Robin Gibson

Personal information
- Full name: Robin John Gibson
- Date of birth: 15 November 1979 (age 45)
- Place of birth: Crewe, England
- Position(s): Midfielder

Youth career
- 1994–1998: Crewe Alexandra

Senior career*
- Years: Team / Apps / (Gls)
- 1998–2002: Wrexham / 77 / (3)
- 2002–2007: Stafford Rangers
- 2007–2008: Droylsden
- 2008: Nantwich Town
- 2008–2009: Leigh RMI
- 2009–2010: Nantwich Town

= Robin Gibson (footballer) =

English footballer

Robin John Gibson (born 15 November 1979) is an English footballer who played as a midfielder in the Football League for Wrexham.

==Playing career==

===Crewe Alexandra & Wrexham===
Gibson was a trainee for Crewe Alexandra at the age of 15. After that he joined Wrexham in 1998 and made 77 league appearances. He is most remembered for his major goal against Middlesbrough in the FA Cup; knocking them out. On 17 April 2002, Gibson was released with seven other players due to financial cut-backs.

===Stafford Rangers===
He later joined Stafford Rangers and went on to make over 100 appearances and has won the Staffs Senior Cup medal twice. He also scored a penalty for Stafford in the play-off semi-final against Harrogate Town in a game which led to their promotion to the conference at the expense of his current club Droylseden in the final.

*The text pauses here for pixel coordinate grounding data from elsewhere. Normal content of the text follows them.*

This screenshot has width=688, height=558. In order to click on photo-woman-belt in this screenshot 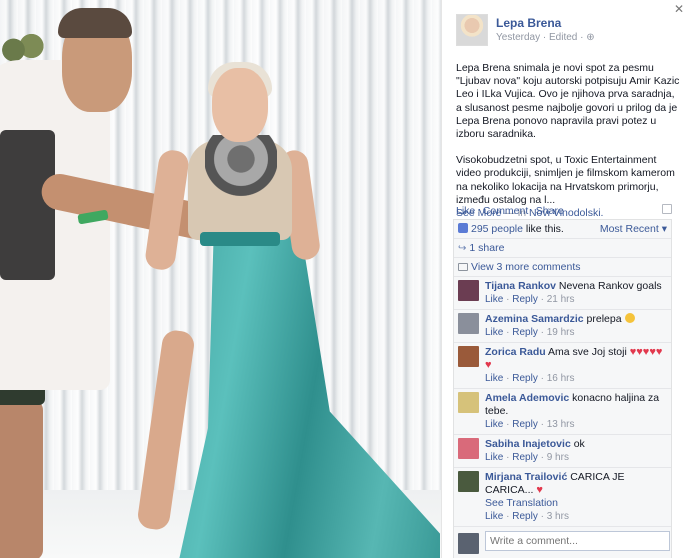, I will do `click(240, 239)`.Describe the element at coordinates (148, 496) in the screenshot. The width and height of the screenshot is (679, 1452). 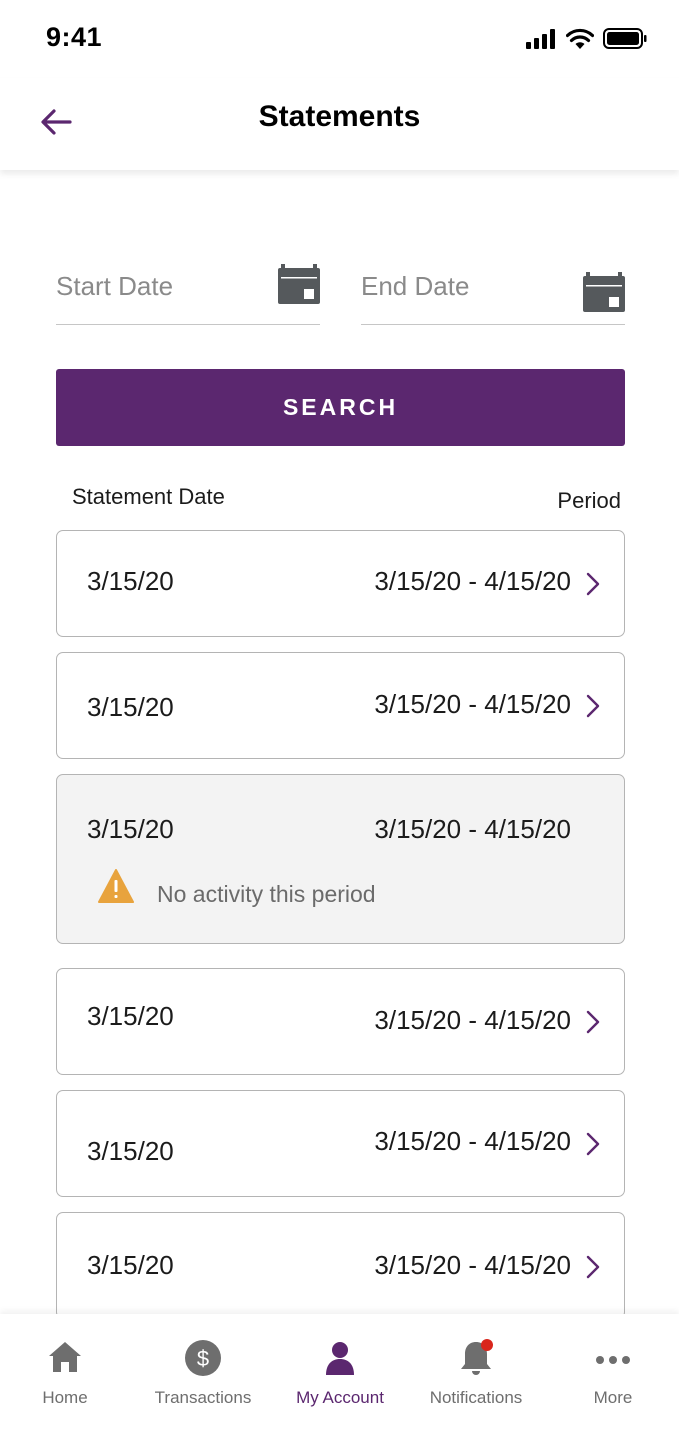
I see `statement-date-column-header: Statement Date` at that location.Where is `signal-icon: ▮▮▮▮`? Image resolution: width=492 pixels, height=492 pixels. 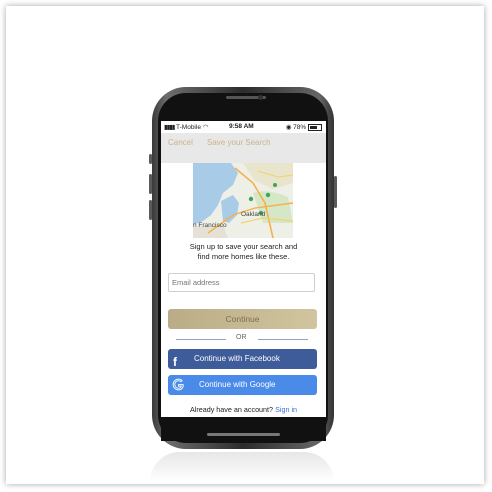 signal-icon: ▮▮▮▮ is located at coordinates (170, 128).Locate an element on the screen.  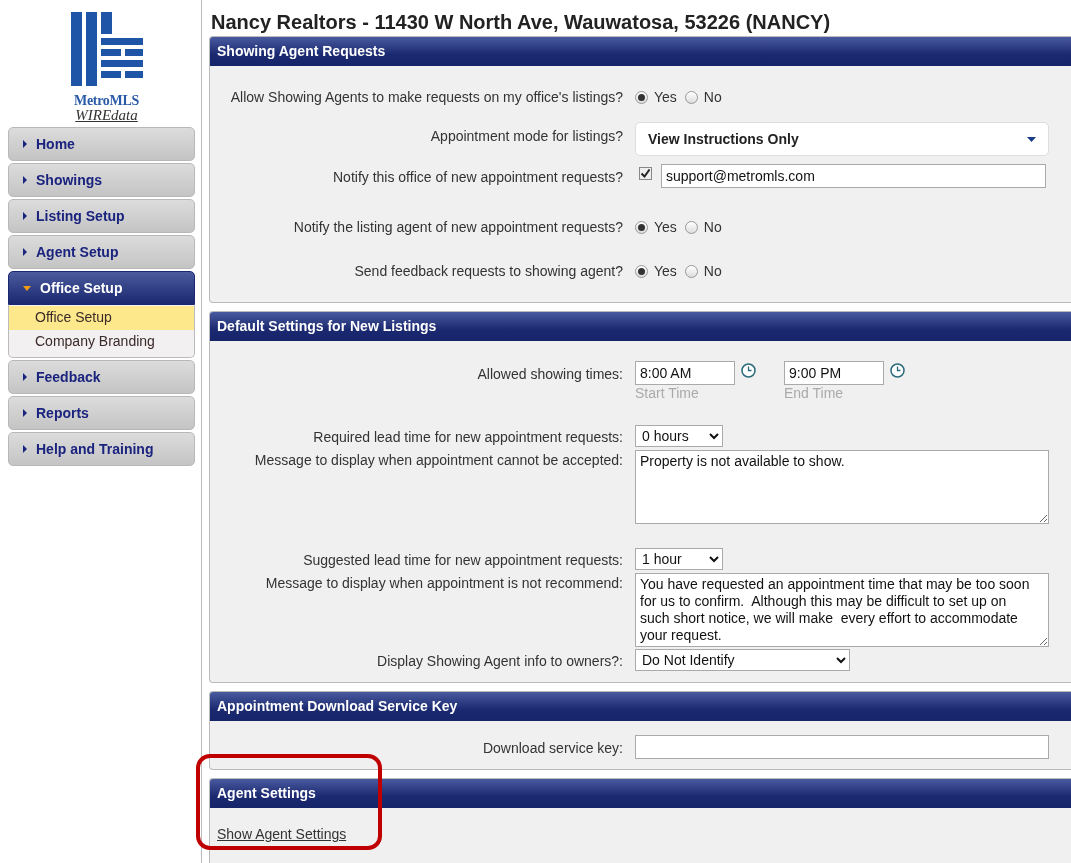
submenu-item: Office Setup is located at coordinates (102, 318).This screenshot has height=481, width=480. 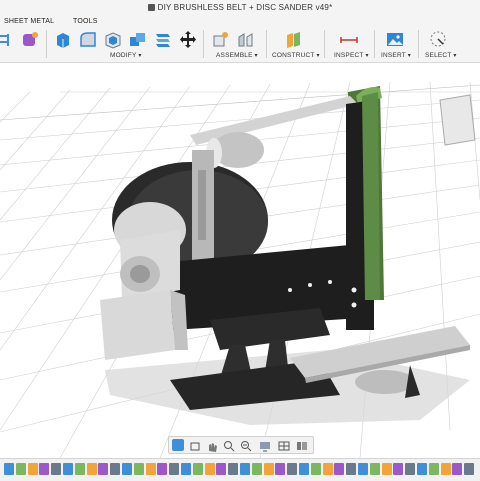 I want to click on grid-settings-icon, so click(x=284, y=445).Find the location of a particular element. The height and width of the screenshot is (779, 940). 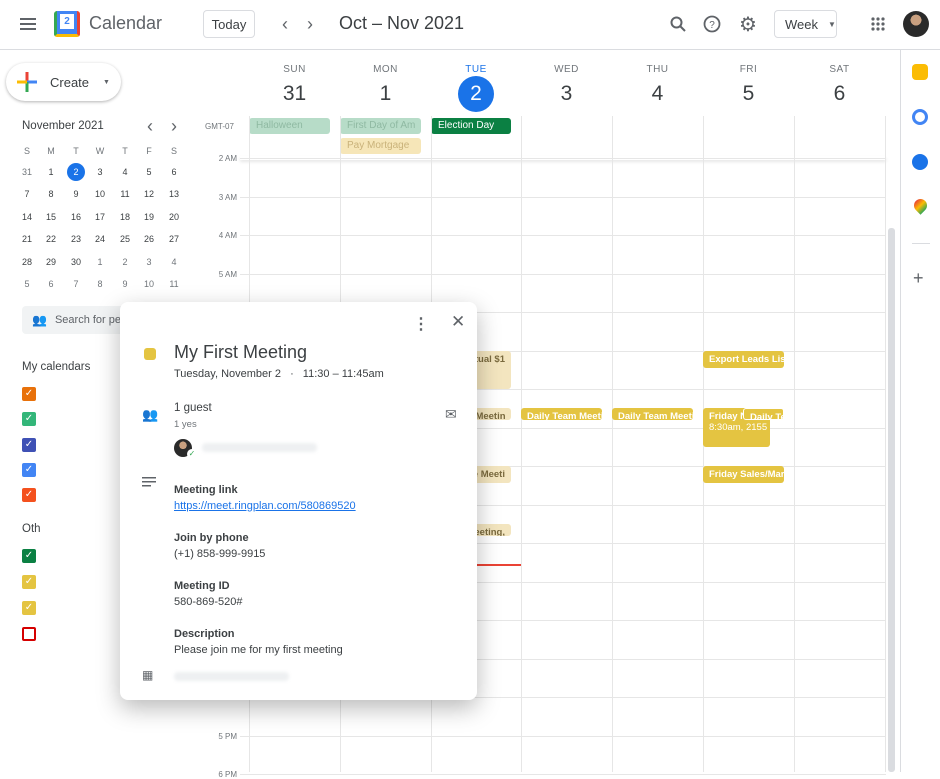

mini-day: 19 is located at coordinates (149, 218). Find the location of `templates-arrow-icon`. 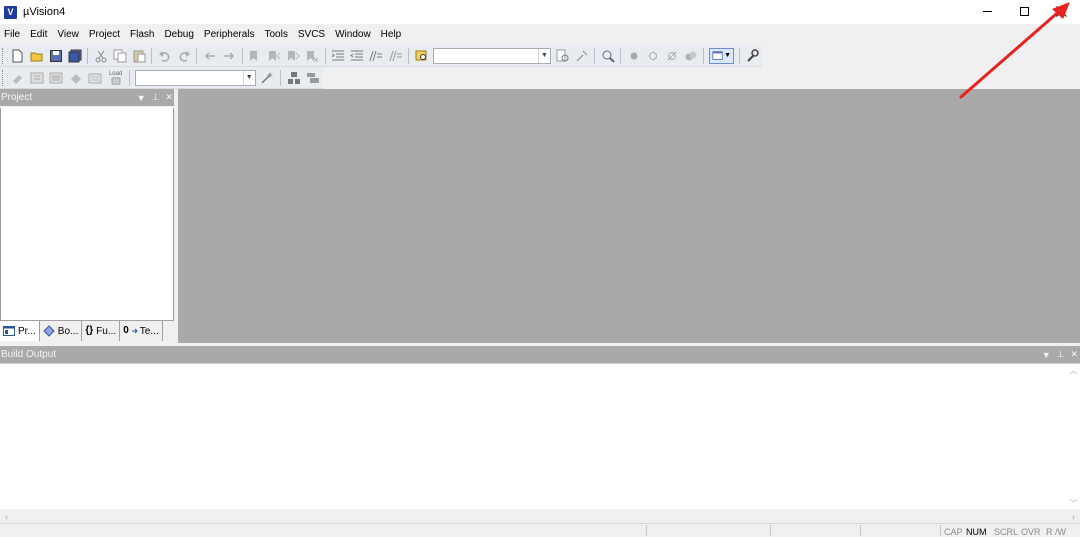

templates-arrow-icon is located at coordinates (134, 331). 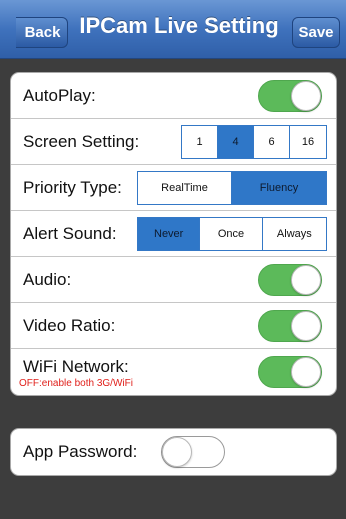 What do you see at coordinates (290, 372) in the screenshot?
I see `wifi-network-toggle` at bounding box center [290, 372].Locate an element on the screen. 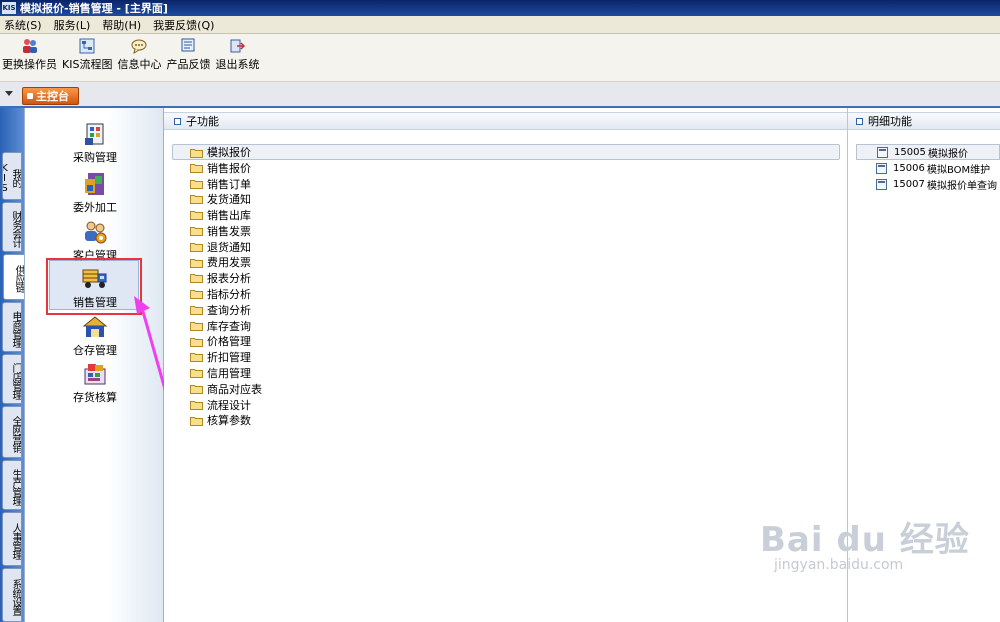  folder-label: 发货通知 is located at coordinates (229, 200).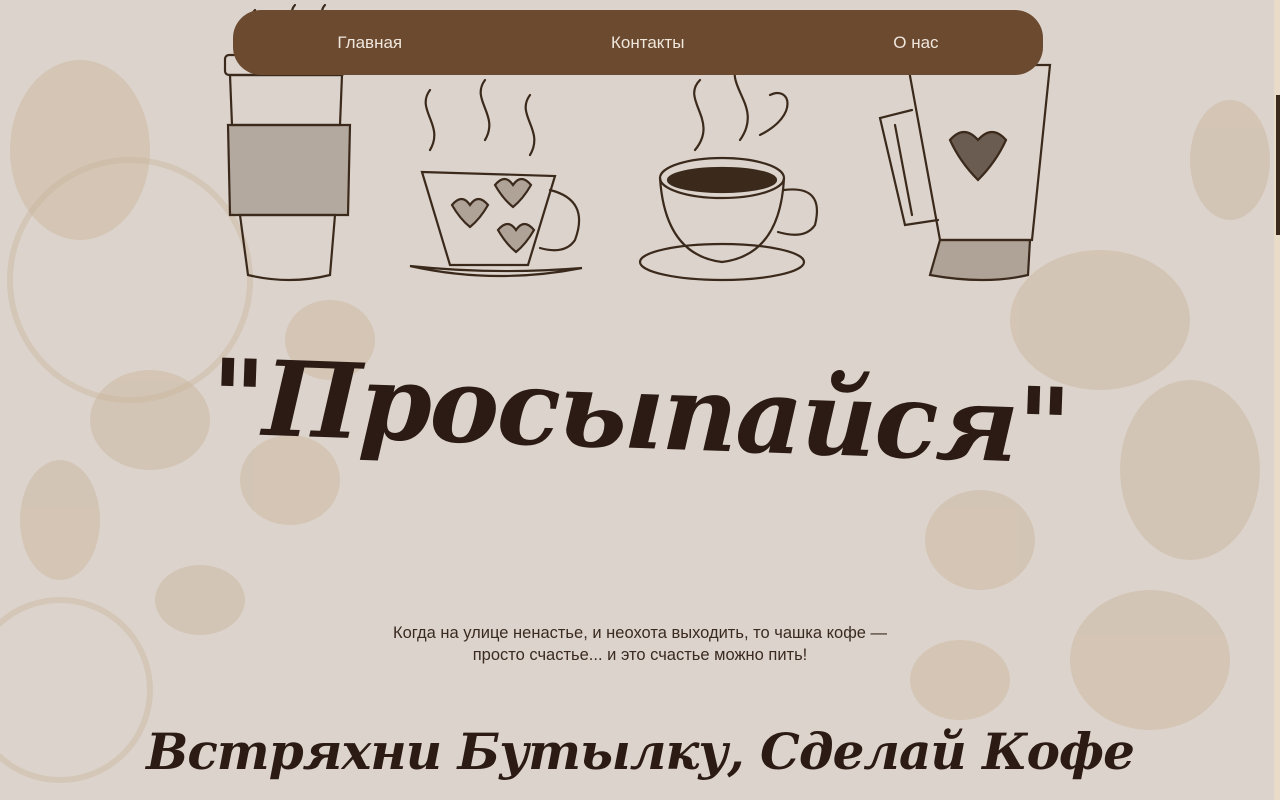 The width and height of the screenshot is (1280, 800). What do you see at coordinates (916, 43) in the screenshot?
I see `nav-item-about: О нас` at bounding box center [916, 43].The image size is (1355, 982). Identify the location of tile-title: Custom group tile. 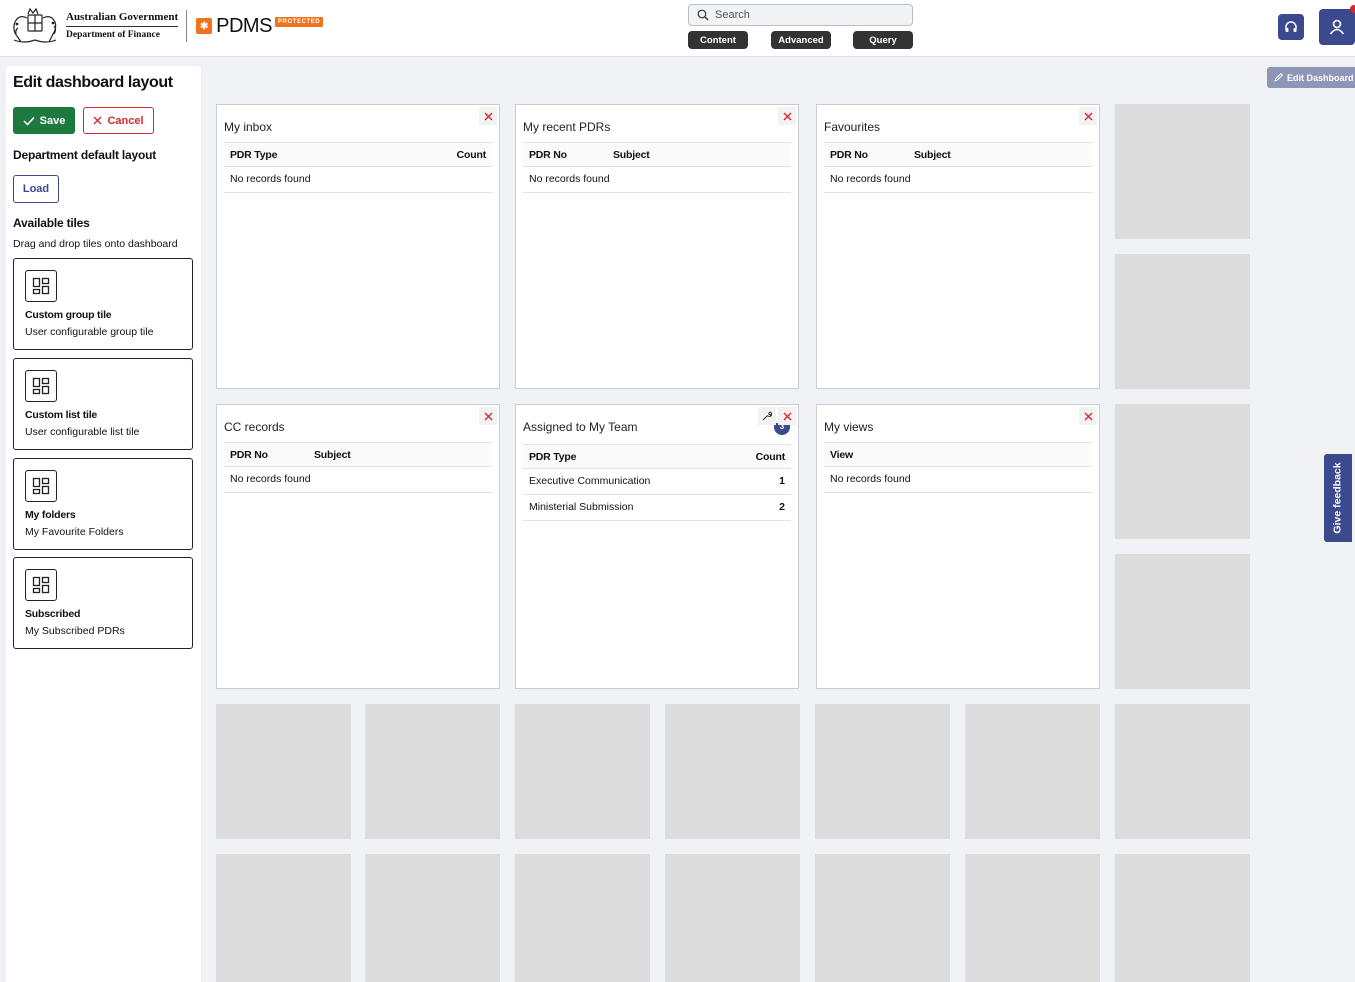
(68, 315).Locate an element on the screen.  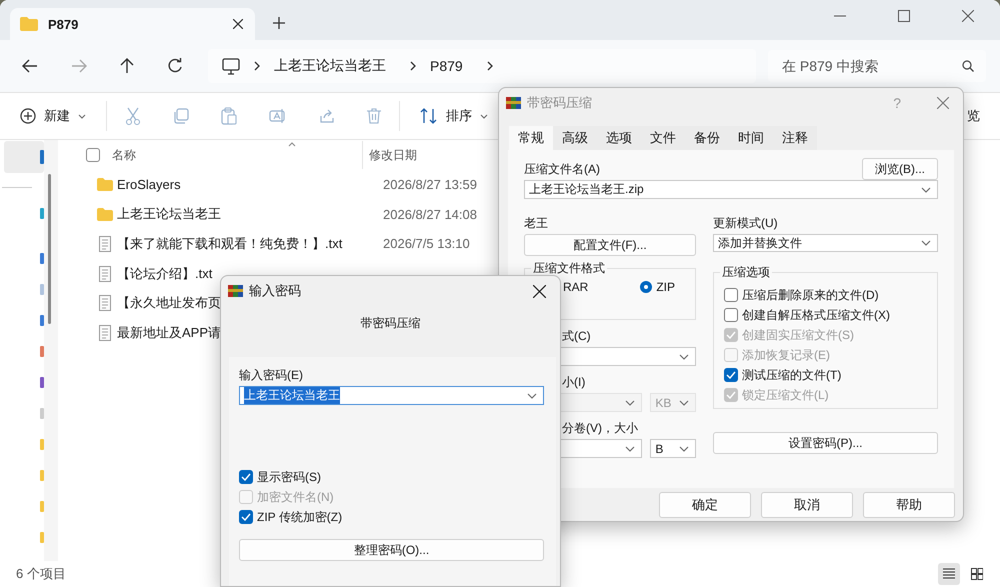
radio-button is located at coordinates (646, 287).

===Droylsden and non-league===
He left Stafford in the summer of 2007 and signed for newly promoted Droylsden who won the Conference North in the 2006–07 season. Gibson then had a short spell at Nantwich Town where he failed to impress and was later signed by Leigh RMI. After spending a few months at Leigh RMI he was released. Later Robin "Gibbo" Gibson signed for Nantwich Town.